Now, this isn’t China you might say, we trust our government to only censor material that needs censoring. Sure? This is the same government that has leaned on ISPs inside the UK, and outside, not with the intention of blocking illegal or obscene material, but simply sites that irritated, embarrassed, or offended the government. Not using legal methods either – a court order, say – but bullying and threats. And this is the same government that was only beaten by one vote in the House of Lords, on their 2006 proposal to force UK ISPs to drop sites on the say-so of a single police officer. This is, remember, that same government that’s constantly telling us, with regard to ID cards, that if you have nothing to hide, you have nothing to fear. Why then, do they hide this list?
Now, OK, most will feel with regard to child pornography a bit of overkill may be justified, but with “extremism” we start a whole new ball game. It’s a truism that one man’s terrorist is another’s freedom fighter, what should also be understood is that what is inflammatory and incendiary material to one, is the simple truth to others. Can we really accept that a few pen pushers in the Home Office should have absolute veto over our online browsing habits?
If the government is determined to pursue this path – and I’d stress I’d really rather they didn’t (the best answer to poisonous speech is non-poisonous speech) – then the very least they must do is introduce transparency. There is no reason why the list supplied to ISPs should not be reviewed and questioned by a parliamentary committee at the very least and, unlike child porn, there’s no reason why that shouldn’t be in open session. Better would be a wider consultation, perhaps along the lines of the Human Fertilisation and Embryology Authority, where government could put its case to interested parties, including representatives of ISPs, civil liberties groups, and the public. You bet I’d volunteer. We cannot allow a power like this to operate, unchecked and unobserved, even if it is currently used benignly. Can those who’d say they would trust this government to act proportionately, really say they’d trust all future governments also? Future Spycatcher episodes will invariably happen online and in the UK, if the government of the day chose to act, we’d know nothing about it. We may even be in that situation right now.

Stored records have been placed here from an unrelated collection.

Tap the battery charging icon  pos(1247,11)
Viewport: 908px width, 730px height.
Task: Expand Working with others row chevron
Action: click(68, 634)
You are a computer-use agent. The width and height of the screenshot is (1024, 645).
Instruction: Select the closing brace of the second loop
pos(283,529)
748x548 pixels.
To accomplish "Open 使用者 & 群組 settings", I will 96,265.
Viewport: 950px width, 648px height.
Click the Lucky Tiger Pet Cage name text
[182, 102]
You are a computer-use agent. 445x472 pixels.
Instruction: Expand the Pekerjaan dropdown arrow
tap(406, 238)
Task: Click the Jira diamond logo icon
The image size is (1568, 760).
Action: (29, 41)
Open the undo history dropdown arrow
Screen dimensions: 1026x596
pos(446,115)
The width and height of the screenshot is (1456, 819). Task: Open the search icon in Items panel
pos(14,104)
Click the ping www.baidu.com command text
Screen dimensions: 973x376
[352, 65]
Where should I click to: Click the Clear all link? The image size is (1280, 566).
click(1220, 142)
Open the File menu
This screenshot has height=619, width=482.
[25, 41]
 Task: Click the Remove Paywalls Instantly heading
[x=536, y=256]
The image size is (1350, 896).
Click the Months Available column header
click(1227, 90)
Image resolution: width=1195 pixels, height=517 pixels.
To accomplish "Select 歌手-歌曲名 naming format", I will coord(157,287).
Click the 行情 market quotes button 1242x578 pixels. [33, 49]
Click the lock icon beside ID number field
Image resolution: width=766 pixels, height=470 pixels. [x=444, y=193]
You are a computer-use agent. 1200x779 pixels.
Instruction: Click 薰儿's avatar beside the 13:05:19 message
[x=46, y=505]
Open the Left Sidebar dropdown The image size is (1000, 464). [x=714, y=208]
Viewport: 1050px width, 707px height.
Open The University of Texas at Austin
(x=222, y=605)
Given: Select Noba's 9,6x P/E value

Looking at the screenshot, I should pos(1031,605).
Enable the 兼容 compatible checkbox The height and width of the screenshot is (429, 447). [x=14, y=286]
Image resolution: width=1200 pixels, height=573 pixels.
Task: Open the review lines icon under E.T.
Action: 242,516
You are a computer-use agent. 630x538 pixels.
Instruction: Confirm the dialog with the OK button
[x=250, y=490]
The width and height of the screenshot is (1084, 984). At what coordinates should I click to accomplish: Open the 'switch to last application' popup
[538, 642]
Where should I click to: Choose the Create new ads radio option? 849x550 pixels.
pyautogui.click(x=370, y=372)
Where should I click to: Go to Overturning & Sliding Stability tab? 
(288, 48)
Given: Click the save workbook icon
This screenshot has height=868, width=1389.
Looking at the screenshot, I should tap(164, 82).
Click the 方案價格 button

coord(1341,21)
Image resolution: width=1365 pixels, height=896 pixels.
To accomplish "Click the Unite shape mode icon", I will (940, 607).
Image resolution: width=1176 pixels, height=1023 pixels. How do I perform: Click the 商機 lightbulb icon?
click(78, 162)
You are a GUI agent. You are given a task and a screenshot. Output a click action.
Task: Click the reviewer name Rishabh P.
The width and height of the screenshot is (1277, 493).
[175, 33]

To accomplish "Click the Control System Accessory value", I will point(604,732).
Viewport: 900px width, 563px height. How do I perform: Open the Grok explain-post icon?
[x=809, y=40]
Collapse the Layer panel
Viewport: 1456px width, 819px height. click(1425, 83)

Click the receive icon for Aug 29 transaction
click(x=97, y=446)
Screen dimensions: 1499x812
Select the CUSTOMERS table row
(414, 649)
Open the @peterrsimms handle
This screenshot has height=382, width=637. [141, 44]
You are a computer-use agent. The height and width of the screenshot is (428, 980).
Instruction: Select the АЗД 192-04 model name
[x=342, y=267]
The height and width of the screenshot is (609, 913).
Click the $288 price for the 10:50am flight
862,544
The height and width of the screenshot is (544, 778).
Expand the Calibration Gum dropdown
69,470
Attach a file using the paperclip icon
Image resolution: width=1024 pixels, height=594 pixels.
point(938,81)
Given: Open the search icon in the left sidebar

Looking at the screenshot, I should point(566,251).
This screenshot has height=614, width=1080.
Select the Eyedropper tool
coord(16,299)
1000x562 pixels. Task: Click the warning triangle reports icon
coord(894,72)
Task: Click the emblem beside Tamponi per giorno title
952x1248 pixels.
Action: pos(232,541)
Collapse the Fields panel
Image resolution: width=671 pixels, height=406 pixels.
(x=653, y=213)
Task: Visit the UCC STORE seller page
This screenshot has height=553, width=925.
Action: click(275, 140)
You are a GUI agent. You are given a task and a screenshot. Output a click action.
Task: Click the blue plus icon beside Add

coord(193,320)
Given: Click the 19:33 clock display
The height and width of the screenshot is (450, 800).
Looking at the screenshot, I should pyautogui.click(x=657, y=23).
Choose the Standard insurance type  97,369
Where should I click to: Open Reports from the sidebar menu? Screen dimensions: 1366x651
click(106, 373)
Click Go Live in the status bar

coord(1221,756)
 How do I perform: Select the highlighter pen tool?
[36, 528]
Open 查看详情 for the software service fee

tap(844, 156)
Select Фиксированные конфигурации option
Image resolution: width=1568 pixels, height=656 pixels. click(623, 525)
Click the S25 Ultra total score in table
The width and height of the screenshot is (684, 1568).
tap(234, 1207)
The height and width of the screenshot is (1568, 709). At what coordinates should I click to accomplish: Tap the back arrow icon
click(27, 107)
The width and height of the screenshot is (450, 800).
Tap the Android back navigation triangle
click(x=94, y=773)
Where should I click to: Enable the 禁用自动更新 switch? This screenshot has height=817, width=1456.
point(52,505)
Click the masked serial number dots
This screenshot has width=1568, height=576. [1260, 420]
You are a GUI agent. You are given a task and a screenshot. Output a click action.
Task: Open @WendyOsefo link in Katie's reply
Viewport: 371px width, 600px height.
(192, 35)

The manner in which the government has grasped this power, the way in which they are already wielding it, and their resistance to introducing transparency to the process, suggests they think imposing invisible and opaque censorship, with no legal process, is a proper way for the state to behave. I reckon the Chinese government feels that way too. Censors generally feel their censorship is in a good cause too. It makes no difference.
We need a proper legal footing for these measures, proper oversight, and a proper understanding that free speech is not a trivial principle the government can simply ignore, but a cornerstone of any state that claims to be democratic. If they’re going to slice off chunks of the internet, then the rest of us need to be damn sure that what’s going is going for a good reason, and that Jacqui Smith isn’t both judge and jury, in the hanging, drawing, and quartering of the world wide web.